— Нет. Я просто знаю. Я понимаю, тебе тяжело меня понять. Война… она одних ломает, других затягивает, как трясина. Ты пропитываешься ею до мозга костей, и отдаешь ей свою душу, как дьяволу, и иначе жить уже не можешь и не хочешь. И это то, что происходит со мной. Я здесь, а моя душа осталась там. А здесь… я не чувствую вкуса жизни, сердце не бьется, кровь не играет, дух не захватывает от ощущения опасности или победы… и не интересно, и не страшно, и силами и смелостью меряться не с кем… в общем, там я жил, а здесь я существую.
— Тимми, но мирная жизнь не так уж скучна и неинтересна, как тебе кажется. Ведь миллионы людей так живут. Ты просто еще не освоился, не привык. Твоя растерянность пройдет. Ты найдешь себя и здесь, и поймешь, что любая жизнь прекрасна. Не будь так категоричен. Строй свой мир заново, другой, если прежний разрушился. Например, я как раз и собираюсь это делать, хоть мне и кажется, что жизнь моя разбита… и жить не хочется, и сердце не бьется, и чувствуешь себя мертвой.

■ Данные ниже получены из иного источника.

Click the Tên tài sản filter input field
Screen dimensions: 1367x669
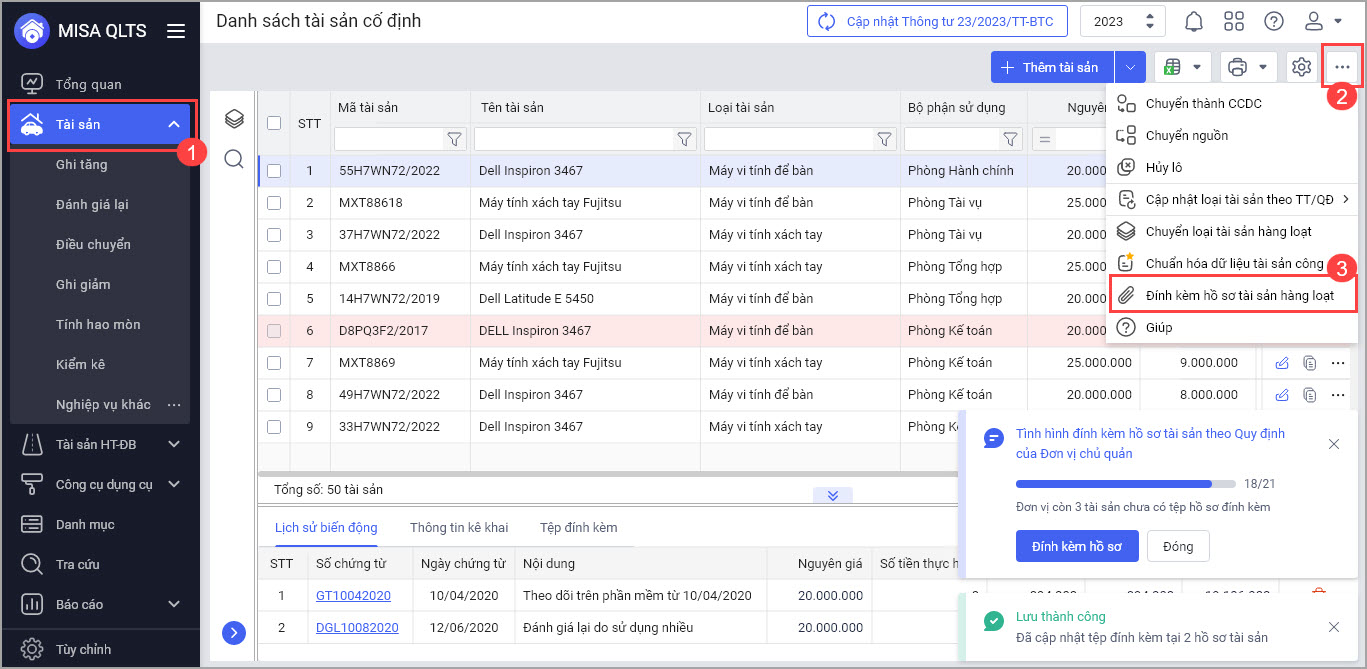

Тим внимательно посмотрел на нее.
— Твой мир разрушился?
— Да… и мне не впервые так кажется.
— Но почему? Из-за измен мужа?
— Нет… с этого только начался мой крах, — она горько, с сарказмом улыбнулась. — Я тоже ощущаю себя потерянной, неприкаянной и одинокой… одной, во всем мире. А если у меня отберут и сына… тогда и жить незачем.

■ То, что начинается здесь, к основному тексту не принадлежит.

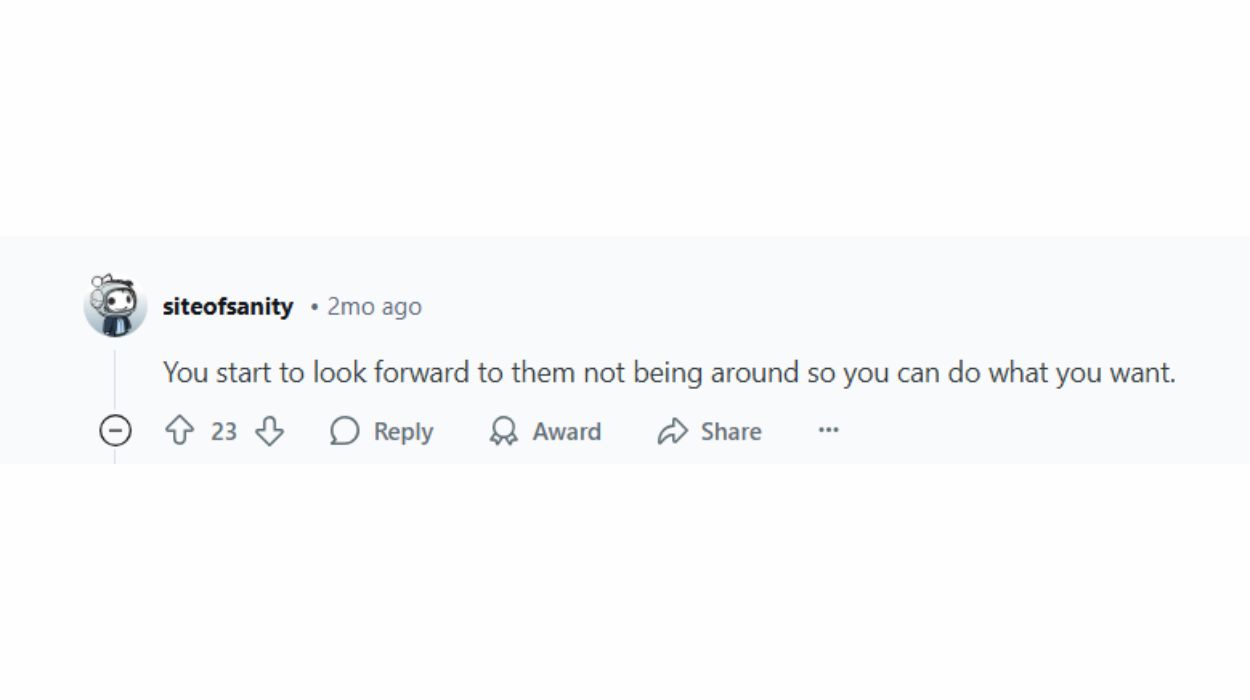The image size is (1250, 700).
Task: Click the Share text label
Action: [x=731, y=431]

— Ты так плакала… Расскажи мне, Кэрол. Я подумал, ты помирилась с мужем, раз вернулась к нему…
— Я не вернулась, я просто жду, когда приедет сын, чтобы забрать его и уехать.
— Ты хочешь уехать? Куда?
— Далеко. Очень далеко. Я пока не знаю. Не знаю такого места, где Джек не смог бы меня найти.
— Так выходит… ты бежишь от него?
— Он не отпустит меня. А я с ним жить не хочу. Я уже пленница.
— Но, может, тебе с ним поговорить… ну, он же человек, в конце концов, не будет же он тебя заставлять.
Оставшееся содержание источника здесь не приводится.